Task item: Produce a verbatim copy of the data below that contains no pictures.

+++ Data to examine +++

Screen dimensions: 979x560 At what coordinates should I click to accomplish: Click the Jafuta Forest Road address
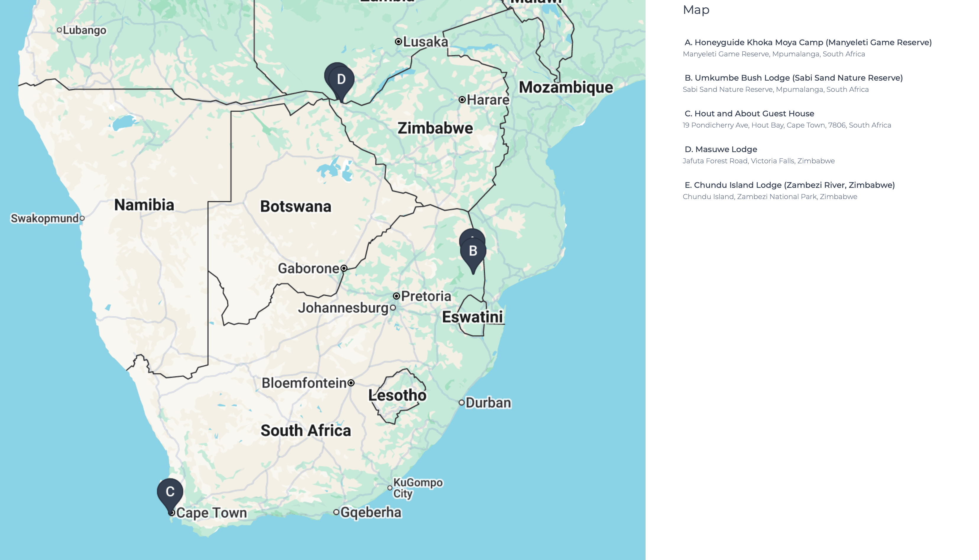point(758,161)
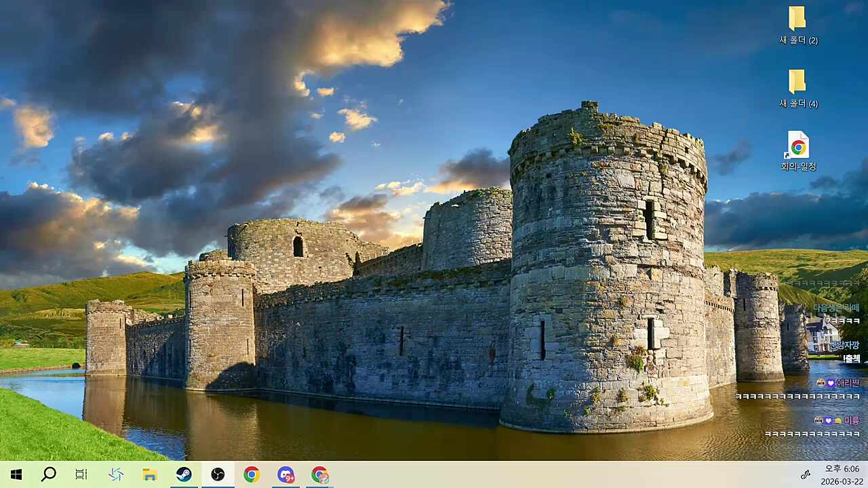Switch to Steam in the taskbar
Screen dimensions: 868x488
(184, 474)
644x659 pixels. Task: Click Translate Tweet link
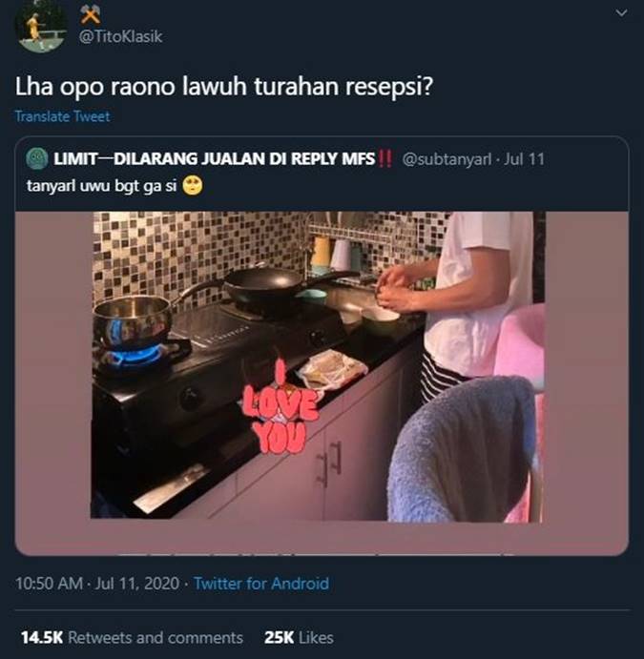pos(62,116)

+++

Result:
Screen dimensions: 979x560 At what coordinates should I click to accomplish: Click the Jafuta Forest Road address
point(758,161)
Switch to Steam in the taskbar
Screen dimensions: 868x488
(184, 474)
644x659 pixels. Task: Click Translate Tweet link
pos(62,116)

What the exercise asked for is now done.